**Your assignment:** Scan the entries that follow for the word "image", then report every line in which it appears.

**** Available data ****

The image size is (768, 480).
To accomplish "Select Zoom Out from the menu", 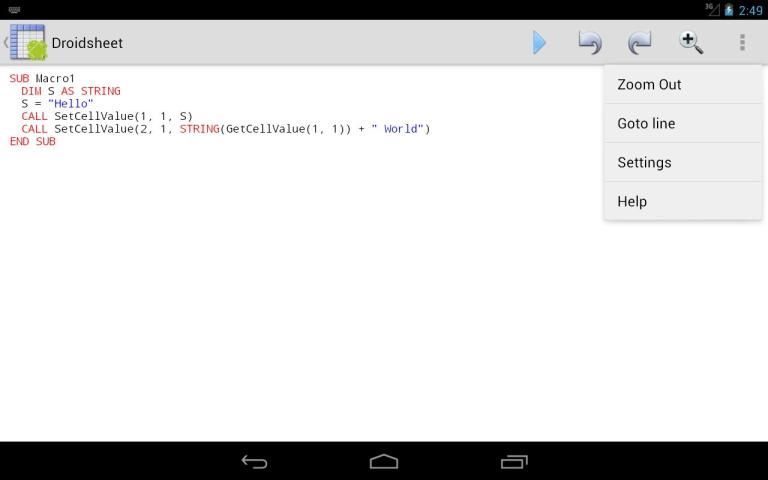I will click(649, 85).
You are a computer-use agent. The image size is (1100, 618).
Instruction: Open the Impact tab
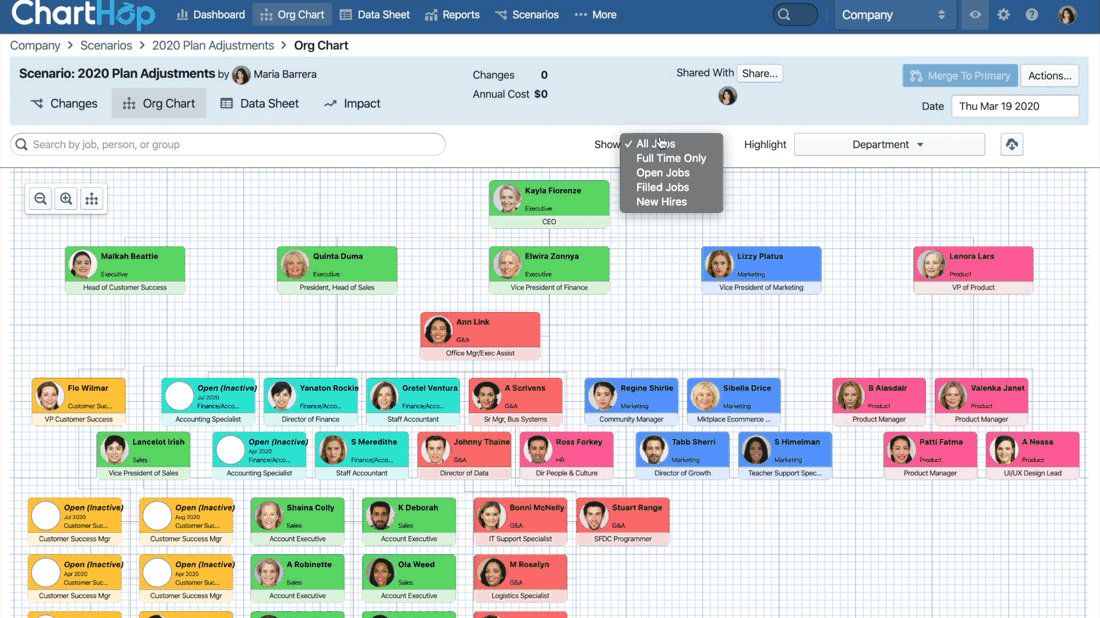[352, 104]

****

**Task answer:**
The image size is (768, 480).
You are a computer-use agent. The image size is (1100, 618).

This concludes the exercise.